Deus na cidade. A narratividade consciente de um espaço de encenado caos, a partir da mediação de uma figura distoante capaz de organizar os fatos em trajetórias fabulares e parábolas, é o que este Ensaio Sobre a Cegueira traz de mais expressivo sobre os interesses de Fernando Meirelles desde Cidade de Deus. O fotógrafo de Cidade de Deus, que pode ver, pode fotografar, pode enquadrar, é também o lugar da personagem de Juliane Moore e sua incapacidade de tornar-se cega. Como primeiro filme de Meirelles após Cidade de Deus a ser produzido a partir de projeto pessoal do realizar (Jardineiro Fiel destoa como filme encomendado, ainda que as marcas do diretor estejam lá, mas falem mais de um personagem que investiga, quer a narrativa, do que sobre um que já a detém), Cegueira nos ajuda a perceber que algumas operações de Cidade de Deus seguem o mesmo tipo de premissa aqui levadas à última potencia pelo caráter fabular do livro original de Saramago: a tentativa de construção de um estilo gráfico na tela que induza o olhar de quem vê o filme a uma espécie de transe em que TODO O MUNDO CAIBA NAQUELE FILME.

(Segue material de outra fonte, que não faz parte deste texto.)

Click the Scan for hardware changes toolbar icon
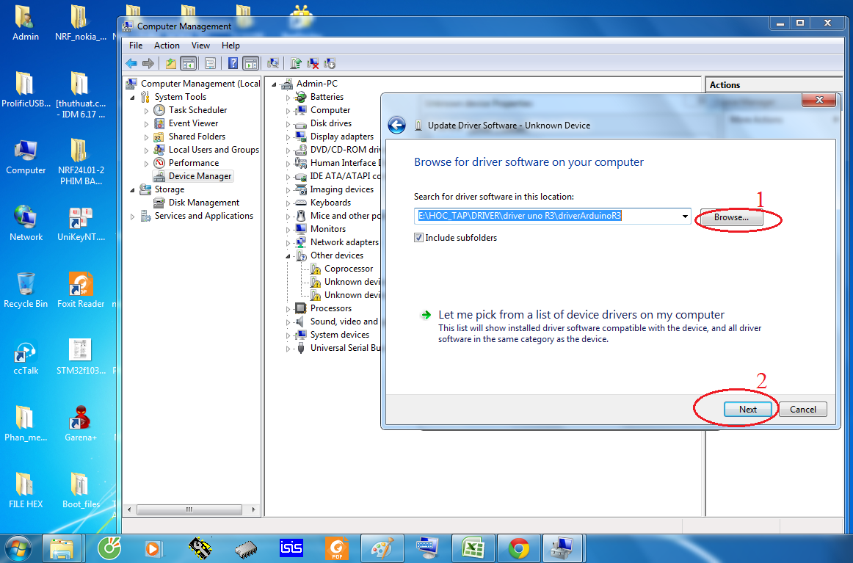This screenshot has width=853, height=563. (273, 63)
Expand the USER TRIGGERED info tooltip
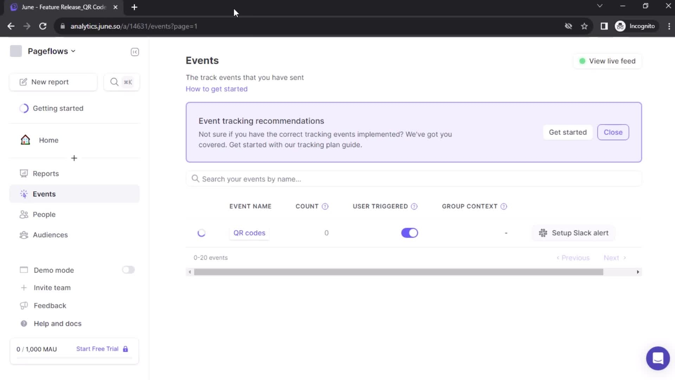The width and height of the screenshot is (675, 380). (x=413, y=206)

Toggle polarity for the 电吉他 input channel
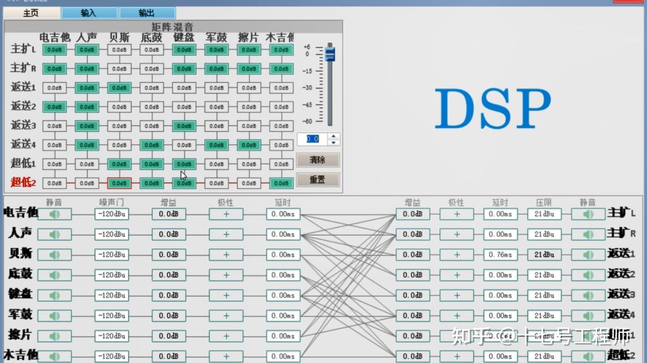pos(225,214)
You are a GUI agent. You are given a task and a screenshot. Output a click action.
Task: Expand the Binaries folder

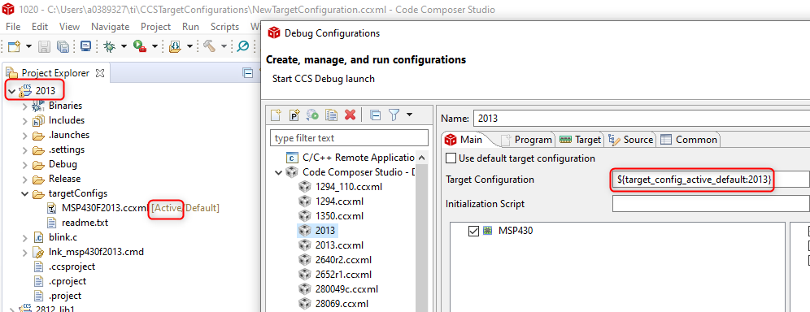pyautogui.click(x=24, y=106)
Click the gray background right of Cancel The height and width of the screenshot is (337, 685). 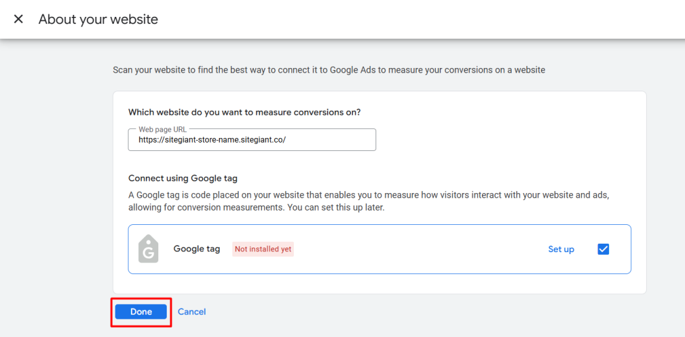(422, 312)
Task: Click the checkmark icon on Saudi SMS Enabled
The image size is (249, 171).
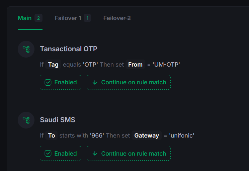Action: point(48,153)
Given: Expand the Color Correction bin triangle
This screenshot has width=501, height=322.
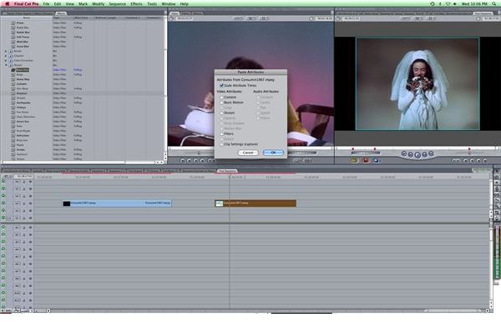Looking at the screenshot, I should [x=6, y=60].
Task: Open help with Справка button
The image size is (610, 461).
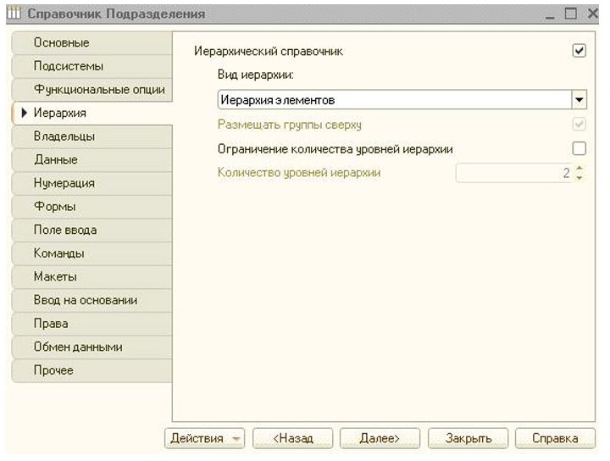Action: pyautogui.click(x=554, y=438)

Os excessos estilísticos de Meirelles parecem estar ali para costurar não apenas uma atratividade festiva ao filme, mas uma tentativa de distanciamento reflexivo sobre o espaço como uma forma de representação do mundo totalizante, totalitária em alguma medida. Cegueira começa e acaba exatamente onde gostaria, com um discurso mastigado sobre a perde de identidade enquanto veste a própria perda de identidade nessa cidade sem nome e sem lugar construída, em grande parte, pelas ruas de São Paulo. É um filme, então, que repete o trinômio de Cidade de Deus: território impessoal sintetizante (Deus – onisciência e Cegueira – se aproximando), caos pela disputa de poder (sejam traficantes, sejam cegos esfomeados), capacidade de narração e organização do todo por um personagem desviante e dono do olhar. Talvez resida aí o próprio lugar que Meirelles parece propor, até agora para seu cinema: um organizador fabular de comportamentos caóticos – o que, sempre pode ser ao mesmo tempo instigante e perspicaz (como o tenta ser e consegue o humor político do livro de José Saramago) ou perigosamente totalitário e sufocante em sua fôrma moral e estilística. O filme de Meirelles, me parece, fica bambeando entre essas duas possibilidades.